Hi Samuel. Sorry for the delay; I kind of lost track of this change.

Question for Nicolai below.

test/CodeGen/AMDGPU/extract_subvector_vec4_vec3.ll
4 ↗(On Diff #194299)

You mean have a check line for each line of IR output in the function? Do you think that would be better than the negative check for storing to stack?

nhaehnle added inline comments.Mon, May 13, 5:19 AM
test/CodeGen/AMDGPU/extract_subvector_vec4_vec3.ll
4 ↗(On Diff #194299)

Yes, I do think so. Having the auto-generated assertions means that we catch other things going wrong, and it's easy enough to update them for benign changes.

I realize that you actually need update_mir_test_checks in this case due to the -stop-after, and the script is sensitive to the fact that there's no space between the < and the %s.

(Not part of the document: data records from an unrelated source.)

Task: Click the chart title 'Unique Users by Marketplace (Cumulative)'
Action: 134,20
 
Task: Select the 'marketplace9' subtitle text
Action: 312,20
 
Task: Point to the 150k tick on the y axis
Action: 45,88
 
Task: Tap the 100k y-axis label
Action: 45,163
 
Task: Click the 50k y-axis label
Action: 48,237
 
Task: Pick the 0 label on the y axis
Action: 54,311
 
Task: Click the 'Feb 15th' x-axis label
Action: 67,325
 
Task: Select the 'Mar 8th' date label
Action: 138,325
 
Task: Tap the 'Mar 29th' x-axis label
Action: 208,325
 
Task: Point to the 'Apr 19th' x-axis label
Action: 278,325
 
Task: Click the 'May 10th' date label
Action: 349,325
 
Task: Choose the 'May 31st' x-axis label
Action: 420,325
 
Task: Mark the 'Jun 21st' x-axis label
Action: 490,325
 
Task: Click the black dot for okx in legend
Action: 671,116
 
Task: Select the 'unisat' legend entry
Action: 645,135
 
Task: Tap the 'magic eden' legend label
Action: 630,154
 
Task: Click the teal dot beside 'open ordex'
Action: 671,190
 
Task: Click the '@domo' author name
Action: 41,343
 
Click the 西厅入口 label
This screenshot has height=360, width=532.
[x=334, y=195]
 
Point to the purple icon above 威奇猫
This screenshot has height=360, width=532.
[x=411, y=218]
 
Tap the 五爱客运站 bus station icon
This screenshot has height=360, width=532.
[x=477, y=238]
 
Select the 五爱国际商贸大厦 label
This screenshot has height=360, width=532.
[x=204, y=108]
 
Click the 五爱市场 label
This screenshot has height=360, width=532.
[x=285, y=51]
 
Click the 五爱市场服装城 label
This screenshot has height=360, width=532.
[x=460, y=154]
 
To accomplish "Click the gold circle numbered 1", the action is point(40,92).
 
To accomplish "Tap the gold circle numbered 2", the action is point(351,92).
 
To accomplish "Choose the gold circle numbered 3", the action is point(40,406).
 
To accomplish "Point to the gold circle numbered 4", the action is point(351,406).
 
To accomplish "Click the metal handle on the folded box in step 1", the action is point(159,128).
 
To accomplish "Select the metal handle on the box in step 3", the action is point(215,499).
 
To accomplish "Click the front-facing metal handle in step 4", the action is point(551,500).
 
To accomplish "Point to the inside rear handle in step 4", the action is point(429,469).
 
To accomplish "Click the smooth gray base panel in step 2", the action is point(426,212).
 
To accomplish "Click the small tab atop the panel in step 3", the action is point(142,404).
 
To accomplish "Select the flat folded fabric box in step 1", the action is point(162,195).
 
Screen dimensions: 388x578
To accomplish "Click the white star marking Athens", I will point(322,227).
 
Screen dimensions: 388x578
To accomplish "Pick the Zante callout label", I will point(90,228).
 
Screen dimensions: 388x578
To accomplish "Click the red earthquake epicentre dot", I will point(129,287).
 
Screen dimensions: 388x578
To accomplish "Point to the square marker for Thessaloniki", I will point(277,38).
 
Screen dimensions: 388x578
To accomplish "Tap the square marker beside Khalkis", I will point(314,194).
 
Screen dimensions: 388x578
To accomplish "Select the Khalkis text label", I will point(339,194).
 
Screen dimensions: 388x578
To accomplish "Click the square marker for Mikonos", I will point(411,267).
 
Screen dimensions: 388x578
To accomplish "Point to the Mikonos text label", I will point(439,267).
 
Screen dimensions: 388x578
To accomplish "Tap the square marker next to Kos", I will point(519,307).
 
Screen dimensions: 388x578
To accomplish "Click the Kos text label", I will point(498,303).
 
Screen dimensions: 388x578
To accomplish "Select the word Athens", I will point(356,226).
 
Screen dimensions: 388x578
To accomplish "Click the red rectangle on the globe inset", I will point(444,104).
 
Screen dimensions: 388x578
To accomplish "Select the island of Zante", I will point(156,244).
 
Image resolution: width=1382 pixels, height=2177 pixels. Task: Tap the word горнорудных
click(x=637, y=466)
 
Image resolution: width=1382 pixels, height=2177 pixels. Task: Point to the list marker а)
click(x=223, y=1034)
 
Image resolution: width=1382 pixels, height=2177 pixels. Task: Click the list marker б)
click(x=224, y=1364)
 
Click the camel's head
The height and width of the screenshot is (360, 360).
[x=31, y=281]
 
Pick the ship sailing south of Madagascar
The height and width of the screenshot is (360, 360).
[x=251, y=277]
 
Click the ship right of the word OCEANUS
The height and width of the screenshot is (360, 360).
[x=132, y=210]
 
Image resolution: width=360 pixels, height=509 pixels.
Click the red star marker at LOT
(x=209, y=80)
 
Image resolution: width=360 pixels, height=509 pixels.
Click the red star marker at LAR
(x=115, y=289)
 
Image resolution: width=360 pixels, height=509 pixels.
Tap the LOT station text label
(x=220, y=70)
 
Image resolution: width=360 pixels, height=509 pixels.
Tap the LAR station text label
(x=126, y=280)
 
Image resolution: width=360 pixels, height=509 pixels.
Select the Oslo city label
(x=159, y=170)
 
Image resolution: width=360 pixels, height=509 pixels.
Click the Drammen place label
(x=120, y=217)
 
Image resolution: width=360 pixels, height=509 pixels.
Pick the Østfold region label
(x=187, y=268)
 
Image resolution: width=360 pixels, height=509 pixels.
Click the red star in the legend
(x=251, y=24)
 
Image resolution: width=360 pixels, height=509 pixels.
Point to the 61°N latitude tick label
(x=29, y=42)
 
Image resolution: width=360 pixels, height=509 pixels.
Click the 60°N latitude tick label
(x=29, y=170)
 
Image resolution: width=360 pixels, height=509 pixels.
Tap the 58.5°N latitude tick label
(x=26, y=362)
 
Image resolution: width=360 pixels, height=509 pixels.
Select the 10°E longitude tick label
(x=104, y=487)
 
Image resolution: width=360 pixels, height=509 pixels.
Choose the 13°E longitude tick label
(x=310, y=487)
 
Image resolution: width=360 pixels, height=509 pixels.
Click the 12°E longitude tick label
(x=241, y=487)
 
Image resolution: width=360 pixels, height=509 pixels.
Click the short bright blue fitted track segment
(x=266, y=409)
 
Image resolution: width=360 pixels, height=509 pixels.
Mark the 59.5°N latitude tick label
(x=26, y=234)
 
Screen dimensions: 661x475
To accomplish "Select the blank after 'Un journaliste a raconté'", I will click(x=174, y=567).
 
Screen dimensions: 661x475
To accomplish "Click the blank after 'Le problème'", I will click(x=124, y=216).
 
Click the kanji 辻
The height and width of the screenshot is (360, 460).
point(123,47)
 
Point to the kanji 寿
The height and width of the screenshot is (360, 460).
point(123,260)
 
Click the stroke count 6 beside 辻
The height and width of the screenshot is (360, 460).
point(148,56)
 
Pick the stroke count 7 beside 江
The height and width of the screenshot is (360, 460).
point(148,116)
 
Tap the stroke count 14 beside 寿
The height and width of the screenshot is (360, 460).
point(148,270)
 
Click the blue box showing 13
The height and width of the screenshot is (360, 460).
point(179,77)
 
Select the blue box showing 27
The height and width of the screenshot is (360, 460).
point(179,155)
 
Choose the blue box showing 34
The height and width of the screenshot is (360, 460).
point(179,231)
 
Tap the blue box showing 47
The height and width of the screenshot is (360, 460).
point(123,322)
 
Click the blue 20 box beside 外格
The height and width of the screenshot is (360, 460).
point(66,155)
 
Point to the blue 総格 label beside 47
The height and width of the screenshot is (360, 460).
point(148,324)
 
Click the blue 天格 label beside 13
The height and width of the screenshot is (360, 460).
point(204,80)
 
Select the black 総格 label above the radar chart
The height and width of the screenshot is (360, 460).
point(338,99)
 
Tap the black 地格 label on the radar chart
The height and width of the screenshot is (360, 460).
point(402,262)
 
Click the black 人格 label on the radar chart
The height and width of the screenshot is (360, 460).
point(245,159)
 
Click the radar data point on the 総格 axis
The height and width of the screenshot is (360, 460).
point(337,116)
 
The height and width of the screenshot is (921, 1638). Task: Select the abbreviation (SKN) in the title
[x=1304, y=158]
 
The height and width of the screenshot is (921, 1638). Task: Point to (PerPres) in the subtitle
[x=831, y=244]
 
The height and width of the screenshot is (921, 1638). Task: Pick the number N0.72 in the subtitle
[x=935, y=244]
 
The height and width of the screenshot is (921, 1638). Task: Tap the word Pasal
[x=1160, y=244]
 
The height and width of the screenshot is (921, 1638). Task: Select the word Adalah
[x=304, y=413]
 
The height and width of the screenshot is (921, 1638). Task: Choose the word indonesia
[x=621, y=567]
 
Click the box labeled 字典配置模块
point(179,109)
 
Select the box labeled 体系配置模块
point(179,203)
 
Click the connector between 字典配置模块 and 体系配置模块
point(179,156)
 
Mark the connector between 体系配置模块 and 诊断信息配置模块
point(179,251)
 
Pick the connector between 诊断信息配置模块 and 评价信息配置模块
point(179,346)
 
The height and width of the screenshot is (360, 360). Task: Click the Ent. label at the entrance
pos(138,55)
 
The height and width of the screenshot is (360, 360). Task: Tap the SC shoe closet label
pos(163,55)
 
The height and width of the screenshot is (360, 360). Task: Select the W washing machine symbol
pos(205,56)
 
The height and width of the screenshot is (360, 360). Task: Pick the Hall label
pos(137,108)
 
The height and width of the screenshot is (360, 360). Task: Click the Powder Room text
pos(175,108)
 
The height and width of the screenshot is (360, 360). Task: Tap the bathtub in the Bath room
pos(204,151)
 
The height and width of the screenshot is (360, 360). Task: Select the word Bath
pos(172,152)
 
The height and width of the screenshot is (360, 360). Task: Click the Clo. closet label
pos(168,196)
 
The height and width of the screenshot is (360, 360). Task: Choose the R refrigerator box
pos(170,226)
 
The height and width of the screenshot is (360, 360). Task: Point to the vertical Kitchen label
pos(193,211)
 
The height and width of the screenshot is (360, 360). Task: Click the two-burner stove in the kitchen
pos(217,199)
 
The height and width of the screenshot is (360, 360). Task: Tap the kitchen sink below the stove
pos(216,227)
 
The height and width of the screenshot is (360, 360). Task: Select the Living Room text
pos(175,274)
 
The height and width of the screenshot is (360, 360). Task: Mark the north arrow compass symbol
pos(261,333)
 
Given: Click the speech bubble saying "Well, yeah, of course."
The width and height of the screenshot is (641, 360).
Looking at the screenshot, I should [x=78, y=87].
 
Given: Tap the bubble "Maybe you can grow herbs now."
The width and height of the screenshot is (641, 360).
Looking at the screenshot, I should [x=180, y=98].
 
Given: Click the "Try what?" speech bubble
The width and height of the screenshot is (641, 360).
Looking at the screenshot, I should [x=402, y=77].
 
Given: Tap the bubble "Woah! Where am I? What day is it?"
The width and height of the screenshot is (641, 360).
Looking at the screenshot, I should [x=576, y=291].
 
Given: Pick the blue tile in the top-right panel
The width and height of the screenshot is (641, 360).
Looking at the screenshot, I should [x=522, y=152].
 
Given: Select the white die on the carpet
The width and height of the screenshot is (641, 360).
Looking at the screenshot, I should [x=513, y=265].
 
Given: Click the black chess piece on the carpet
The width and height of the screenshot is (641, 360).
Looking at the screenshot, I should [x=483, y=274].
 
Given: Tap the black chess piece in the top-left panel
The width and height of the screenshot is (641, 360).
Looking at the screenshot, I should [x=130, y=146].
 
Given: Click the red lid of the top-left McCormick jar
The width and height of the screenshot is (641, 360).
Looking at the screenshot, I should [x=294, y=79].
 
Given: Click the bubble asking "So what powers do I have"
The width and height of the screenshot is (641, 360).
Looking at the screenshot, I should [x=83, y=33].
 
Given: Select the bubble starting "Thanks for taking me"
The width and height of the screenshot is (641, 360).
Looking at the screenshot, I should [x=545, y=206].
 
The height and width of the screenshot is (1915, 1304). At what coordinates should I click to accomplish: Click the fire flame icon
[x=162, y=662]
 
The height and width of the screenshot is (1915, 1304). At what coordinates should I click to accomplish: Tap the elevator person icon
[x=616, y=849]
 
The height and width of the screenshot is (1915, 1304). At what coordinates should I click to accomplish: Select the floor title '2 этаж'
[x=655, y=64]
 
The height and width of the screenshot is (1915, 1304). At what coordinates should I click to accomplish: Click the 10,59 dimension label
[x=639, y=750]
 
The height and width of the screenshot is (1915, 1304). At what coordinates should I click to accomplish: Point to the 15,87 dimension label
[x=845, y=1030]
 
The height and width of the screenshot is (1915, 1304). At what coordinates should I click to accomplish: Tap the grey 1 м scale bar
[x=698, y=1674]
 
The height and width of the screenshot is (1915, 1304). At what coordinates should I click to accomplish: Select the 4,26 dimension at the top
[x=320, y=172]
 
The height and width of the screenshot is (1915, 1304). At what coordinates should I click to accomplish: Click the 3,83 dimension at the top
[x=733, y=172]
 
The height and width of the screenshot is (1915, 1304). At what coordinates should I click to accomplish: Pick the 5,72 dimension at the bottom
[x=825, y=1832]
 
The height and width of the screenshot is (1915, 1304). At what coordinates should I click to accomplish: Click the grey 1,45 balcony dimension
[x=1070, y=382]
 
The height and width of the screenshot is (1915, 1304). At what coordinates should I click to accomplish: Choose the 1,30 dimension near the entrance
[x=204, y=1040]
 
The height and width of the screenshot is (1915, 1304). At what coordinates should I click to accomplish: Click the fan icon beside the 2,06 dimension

tpr updated this revision to Diff 199446.Tue, May 14, 8:04 AM

V4: update_mir_test_checks the test.

tpr marked 2 inline comments as done.Tue, May 14, 8:08 AM
tpr added inline comments.
test/CodeGen/AMDGPU/extract_subvector_vec4_vec3.ll
4 ↗(On Diff #194299)

Thanks Nicolai. Now done.

tpr marked an inline comment as done.Wed, May 15, 10:35 AM
tpr added a comment.Thu, May 16, 10:19 AM

Is someone now able to approve this? Eli?

efriedma accepted this revision.Thu, May 16, 12:16 PM

LGTM, assuming the review comments about the testcase are resolved.

This revision is now accepted and ready to land.Thu, May 16, 12:16 PM
This revision was automatically updated to reflect the committed changes.